-- TASK REQUIREMENTS --
Turn every line of the items below into a numbered list, dropping any blank lines.

** start of PROVIDED INFORMATION **

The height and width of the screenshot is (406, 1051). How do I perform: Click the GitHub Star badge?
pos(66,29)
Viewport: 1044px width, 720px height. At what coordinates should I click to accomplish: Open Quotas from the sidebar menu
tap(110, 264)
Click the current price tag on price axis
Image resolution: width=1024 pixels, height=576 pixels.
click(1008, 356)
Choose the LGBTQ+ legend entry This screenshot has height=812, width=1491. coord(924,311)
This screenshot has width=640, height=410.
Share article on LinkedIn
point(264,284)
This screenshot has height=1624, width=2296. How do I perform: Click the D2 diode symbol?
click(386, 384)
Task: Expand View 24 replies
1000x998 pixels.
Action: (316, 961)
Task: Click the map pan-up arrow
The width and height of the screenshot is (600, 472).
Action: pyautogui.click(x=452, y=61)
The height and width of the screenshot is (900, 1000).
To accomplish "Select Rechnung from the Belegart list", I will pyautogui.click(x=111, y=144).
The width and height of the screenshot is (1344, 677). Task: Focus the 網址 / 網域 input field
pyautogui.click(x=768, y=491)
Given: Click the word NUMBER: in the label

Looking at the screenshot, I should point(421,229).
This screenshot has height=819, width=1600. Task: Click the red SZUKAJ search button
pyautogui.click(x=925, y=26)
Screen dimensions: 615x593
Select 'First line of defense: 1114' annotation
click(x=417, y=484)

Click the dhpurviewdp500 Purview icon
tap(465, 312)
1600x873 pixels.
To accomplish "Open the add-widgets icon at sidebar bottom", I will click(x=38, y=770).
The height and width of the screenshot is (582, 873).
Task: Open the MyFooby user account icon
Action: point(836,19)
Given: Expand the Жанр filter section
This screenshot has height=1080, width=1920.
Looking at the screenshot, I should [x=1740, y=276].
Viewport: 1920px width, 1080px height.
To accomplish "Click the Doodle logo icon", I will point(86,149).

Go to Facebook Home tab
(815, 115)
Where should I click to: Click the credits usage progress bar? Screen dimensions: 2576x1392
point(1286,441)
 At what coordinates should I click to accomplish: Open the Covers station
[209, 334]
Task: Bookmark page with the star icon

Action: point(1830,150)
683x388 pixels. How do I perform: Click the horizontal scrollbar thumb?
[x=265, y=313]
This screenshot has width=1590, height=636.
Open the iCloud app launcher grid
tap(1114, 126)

** end of PROVIDED INFORMATION **

-- THE COMPLETED TASK --
1. The height and width of the screenshot is (406, 1051). How do I perform: Click the GitHub Star badge?
2. pos(66,29)
3. Viewport: 1044px width, 720px height. At what coordinates should I click to accomplish: Open Quotas from the sidebar menu
4. tap(110, 264)
5. Click the current price tag on price axis
6. Image resolution: width=1024 pixels, height=576 pixels.
7. click(1008, 356)
8. Choose the LGBTQ+ legend entry This screenshot has height=812, width=1491. coord(924,311)
9. This screenshot has width=640, height=410.
10. Share article on LinkedIn
11. point(264,284)
12. This screenshot has height=1624, width=2296. How do I perform: Click the D2 diode symbol?
13. click(386, 384)
14. Task: Expand View 24 replies
15. 1000x998 pixels.
16. Action: (316, 961)
17. Task: Click the map pan-up arrow
18. The width and height of the screenshot is (600, 472).
19. Action: pyautogui.click(x=452, y=61)
20. The height and width of the screenshot is (900, 1000).
21. To accomplish "Select Rechnung from the Belegart list", I will pyautogui.click(x=111, y=144).
22. The width and height of the screenshot is (1344, 677). Task: Focus the 網址 / 網域 input field
23. pyautogui.click(x=768, y=491)
24. Given: Click the word NUMBER: in the label
25. Looking at the screenshot, I should point(421,229).
26. This screenshot has height=819, width=1600. Task: Click the red SZUKAJ search button
27. pyautogui.click(x=925, y=26)
28. Screen dimensions: 615x593
29. Select 'First line of defense: 1114' annotation
30. click(x=417, y=484)
31. Click the dhpurviewdp500 Purview icon
32. tap(465, 312)
33. 1600x873 pixels.
34. To accomplish "Open the add-widgets icon at sidebar bottom", I will click(x=38, y=770).
35. The height and width of the screenshot is (582, 873).
36. Task: Open the MyFooby user account icon
37. Action: point(836,19)
38. Given: Expand the Жанр filter section
39. This screenshot has height=1080, width=1920.
40. Looking at the screenshot, I should [x=1740, y=276].
41. Viewport: 1920px width, 1080px height.
42. To accomplish "Click the Doodle logo icon", I will point(86,149).
43. Go to Facebook Home tab
44. (815, 115)
45. Where should I click to: Click the credits usage progress bar? Screen dimensions: 2576x1392
46. point(1286,441)
47.  At what coordinates should I click to accomplish: Open the Covers station
48. [209, 334]
49. Task: Bookmark page with the star icon
50. Action: point(1830,150)
51. 683x388 pixels. How do I perform: Click the horizontal scrollbar thumb?
52. [x=265, y=313]
53. This screenshot has width=1590, height=636.
54. Open the iCloud app launcher grid
55. tap(1114, 126)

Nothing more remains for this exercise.